===== Article

Caltech scientists believe that the textbook theory behind volcanoes is wrong (PDF article):
In the typical textbook picture, volcanoes, such as those that are forming the Hawaiian islands, erupt when magma gushes out as narrow jets from deep inside Earth. But that picture is wrong, according to a new study from researchers at Caltech and the University of Miami in Florida.
New seismology data are now confirming that such narrow jets don't actually exist, says Don Anderson, the Eleanor and John R. McMillian Professor of Geophysics, Emeritus, at Caltech. In fact, he adds, basic physics doesn't support the presence of these jets, called mantle plumes, and the new results corroborate those fundamental ideas.
According to current mantle-plume theory, Anderson explains, heat from Earth's core somehow generates narrow jets of hot magma that gush through the mantle and to the surface. The jets act as pipes that transfer heat from the core, and how exactly they're created isn't clear, he says. But they have been assumed to exist, originating near where the Earth's core meets the mantle, almost 3,000 kilometers underground—nearly halfway to the planet's center. The jets are theorized to be no more than about 300 kilometers wide, and when they reach the surface, they produce hot spots.
While the top of the mantle is a sort of fluid sludge, the uppermost layer is rigid rock, broken up into plates that float on the magma-bearing layers. Magma from the mantle beneath the plates bursts through the plate to create volcanoes. As the plates drift across the hot spots, a chain of volcanoes forms—such as the island chains of Hawaii and Samoa.
(Score: 5, Informative) by DrMag on Tuesday September 09 2014, @07:32PM
...these scientists are saying the correct view is this:
The new measurements suggest that what is really happening is just the opposite: Instead of narrow jets, there are broad upwellings, which are balanced by narrow channels of sinking material called slabs. What is driving this motion is not heat from the core, but cooling at Earth's surface. In fact, Anderson says, the behavior is the regular mantle convection first proposed more than a century ago by Lord Kelvin. When material in the planet's crust cools, it sinks, displacing material deeper in the mantle and forcing it upward.

==========

[Given problem A]:
In the article on volcanoes, how wide are the mantle-plume jets theorized to be at most?
[Given problem B]:
Reproduce the passage of the article on volcanoes starting at "According to current" and ending at "produce hot spots.".
[Given problem C]:
Under the new view in the article on volcanoes, why is material deep in the mantle pushed upward?
The rows have nothing to do with the article on volcanoes.

===== Given data

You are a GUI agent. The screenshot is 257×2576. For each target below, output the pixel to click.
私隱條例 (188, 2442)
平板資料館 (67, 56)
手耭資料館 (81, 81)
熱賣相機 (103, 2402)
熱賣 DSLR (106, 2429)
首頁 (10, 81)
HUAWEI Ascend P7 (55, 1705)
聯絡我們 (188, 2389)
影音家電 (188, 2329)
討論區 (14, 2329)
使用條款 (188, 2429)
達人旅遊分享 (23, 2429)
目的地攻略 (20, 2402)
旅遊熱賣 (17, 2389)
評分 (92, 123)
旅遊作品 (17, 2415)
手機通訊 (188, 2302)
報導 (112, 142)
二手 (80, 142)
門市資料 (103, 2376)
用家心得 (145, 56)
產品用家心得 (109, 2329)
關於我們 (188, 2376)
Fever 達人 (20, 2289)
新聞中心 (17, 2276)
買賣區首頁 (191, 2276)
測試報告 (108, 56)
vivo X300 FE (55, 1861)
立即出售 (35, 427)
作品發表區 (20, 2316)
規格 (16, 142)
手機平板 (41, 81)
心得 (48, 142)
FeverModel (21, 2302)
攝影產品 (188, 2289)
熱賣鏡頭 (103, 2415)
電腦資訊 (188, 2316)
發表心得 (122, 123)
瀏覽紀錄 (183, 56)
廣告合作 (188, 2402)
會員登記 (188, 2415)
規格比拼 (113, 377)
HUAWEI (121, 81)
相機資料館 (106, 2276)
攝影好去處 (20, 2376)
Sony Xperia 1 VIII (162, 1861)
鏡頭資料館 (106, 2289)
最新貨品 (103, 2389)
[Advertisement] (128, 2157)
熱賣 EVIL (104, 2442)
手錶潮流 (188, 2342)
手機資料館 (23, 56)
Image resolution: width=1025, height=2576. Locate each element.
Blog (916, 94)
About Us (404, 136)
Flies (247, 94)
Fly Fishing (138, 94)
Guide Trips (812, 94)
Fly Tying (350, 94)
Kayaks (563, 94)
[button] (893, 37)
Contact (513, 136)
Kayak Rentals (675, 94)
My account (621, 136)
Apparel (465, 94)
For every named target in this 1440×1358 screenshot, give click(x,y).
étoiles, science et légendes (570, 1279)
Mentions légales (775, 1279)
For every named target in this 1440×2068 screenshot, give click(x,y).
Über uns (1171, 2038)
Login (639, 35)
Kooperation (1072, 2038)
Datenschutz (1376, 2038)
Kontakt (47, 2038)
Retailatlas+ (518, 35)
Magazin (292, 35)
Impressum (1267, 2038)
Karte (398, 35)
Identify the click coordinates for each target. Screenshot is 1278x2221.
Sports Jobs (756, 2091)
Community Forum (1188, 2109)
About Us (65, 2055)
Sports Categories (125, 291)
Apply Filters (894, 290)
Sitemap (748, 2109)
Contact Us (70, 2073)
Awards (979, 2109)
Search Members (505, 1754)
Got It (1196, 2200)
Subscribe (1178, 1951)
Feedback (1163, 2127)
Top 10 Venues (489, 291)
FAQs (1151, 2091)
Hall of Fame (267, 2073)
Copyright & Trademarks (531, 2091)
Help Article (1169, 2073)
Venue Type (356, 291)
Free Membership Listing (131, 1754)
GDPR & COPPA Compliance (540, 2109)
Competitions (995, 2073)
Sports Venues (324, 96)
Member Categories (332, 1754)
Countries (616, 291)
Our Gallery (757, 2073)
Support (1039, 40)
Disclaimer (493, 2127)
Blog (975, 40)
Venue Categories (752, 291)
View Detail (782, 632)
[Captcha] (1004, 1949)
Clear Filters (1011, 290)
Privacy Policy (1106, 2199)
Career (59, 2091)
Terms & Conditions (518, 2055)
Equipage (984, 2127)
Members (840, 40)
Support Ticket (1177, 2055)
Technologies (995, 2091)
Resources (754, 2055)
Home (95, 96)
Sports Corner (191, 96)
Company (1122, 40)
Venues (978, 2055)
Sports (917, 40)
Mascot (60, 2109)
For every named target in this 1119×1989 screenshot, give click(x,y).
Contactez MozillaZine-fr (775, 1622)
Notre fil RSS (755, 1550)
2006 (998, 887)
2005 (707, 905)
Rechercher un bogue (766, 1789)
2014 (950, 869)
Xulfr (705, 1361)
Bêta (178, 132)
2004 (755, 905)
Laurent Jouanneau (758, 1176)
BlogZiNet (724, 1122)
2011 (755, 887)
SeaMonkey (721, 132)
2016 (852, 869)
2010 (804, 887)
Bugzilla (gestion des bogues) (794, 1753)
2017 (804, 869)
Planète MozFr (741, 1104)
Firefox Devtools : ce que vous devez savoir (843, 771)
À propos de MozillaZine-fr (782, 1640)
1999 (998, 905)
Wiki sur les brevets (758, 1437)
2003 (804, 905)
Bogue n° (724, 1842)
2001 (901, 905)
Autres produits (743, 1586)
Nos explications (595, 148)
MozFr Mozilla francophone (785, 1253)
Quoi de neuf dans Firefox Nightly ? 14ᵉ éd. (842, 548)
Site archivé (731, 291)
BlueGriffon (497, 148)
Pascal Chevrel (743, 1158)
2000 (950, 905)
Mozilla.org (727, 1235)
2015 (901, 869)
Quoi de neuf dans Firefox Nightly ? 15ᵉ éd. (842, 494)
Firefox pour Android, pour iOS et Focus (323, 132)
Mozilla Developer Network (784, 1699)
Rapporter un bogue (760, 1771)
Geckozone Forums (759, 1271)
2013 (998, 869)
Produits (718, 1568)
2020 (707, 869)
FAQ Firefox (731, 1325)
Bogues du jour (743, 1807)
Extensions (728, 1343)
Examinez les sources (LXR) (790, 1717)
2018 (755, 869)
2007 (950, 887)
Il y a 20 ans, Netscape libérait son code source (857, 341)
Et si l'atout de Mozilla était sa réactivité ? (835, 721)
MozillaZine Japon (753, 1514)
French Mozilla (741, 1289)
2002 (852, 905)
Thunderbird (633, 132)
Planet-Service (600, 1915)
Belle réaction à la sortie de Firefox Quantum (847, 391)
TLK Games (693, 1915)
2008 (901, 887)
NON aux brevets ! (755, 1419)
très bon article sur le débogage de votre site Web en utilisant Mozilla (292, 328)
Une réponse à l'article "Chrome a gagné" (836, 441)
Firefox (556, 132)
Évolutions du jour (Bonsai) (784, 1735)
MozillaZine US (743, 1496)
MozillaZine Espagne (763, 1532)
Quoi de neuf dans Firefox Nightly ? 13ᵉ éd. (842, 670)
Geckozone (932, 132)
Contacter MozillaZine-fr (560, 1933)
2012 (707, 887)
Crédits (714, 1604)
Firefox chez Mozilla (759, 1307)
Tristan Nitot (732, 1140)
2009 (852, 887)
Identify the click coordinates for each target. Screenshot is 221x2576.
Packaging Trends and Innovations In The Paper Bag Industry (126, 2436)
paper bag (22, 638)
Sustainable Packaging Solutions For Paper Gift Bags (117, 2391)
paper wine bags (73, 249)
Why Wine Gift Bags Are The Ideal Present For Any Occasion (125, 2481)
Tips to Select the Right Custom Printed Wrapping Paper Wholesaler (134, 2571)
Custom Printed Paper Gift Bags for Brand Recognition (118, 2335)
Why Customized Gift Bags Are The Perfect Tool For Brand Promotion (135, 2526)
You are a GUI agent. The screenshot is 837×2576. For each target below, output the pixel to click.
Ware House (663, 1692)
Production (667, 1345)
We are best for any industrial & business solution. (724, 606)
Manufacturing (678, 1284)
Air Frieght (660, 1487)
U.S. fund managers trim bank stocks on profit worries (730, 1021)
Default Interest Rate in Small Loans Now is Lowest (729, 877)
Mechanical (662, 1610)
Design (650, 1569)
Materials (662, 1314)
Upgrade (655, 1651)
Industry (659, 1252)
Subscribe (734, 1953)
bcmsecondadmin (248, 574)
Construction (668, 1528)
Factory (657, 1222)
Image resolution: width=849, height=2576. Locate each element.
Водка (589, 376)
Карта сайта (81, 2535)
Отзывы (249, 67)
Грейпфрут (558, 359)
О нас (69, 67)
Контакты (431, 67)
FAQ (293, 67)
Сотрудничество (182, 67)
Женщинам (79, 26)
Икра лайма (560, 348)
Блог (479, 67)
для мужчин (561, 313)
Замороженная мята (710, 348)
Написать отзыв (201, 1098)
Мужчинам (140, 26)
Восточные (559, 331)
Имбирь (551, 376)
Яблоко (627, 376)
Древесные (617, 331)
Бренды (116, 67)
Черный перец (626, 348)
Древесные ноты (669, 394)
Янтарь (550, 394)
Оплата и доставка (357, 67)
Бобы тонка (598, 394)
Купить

==========

[Problem solution A]:
No more than about 300 kilometers wide.

[Problem solution B]:
According to current mantle-plume theory, Anderson explains, heat from Earth's core somehow generates narrow jets of hot magma that gush through the mantle and to the surface. The jets act as pipes that transfer heat from the core, and how exactly they're created isn't clear, he says. But they have been assumed to exist, originating near where the Earth's core meets the mantle, almost 3,000 kilometers underground—nearly halfway to the planet's center. The jets are theorized to be no more than about 300 kilometers wide, and when they reach the surface, they produce hot spots.

[Problem solution C]:
When material in the planet's crust cools, it sinks, displacing material deeper in the mantle and forcing it upward. This motion is driven by cooling at Earth's surface, not by heat from the core.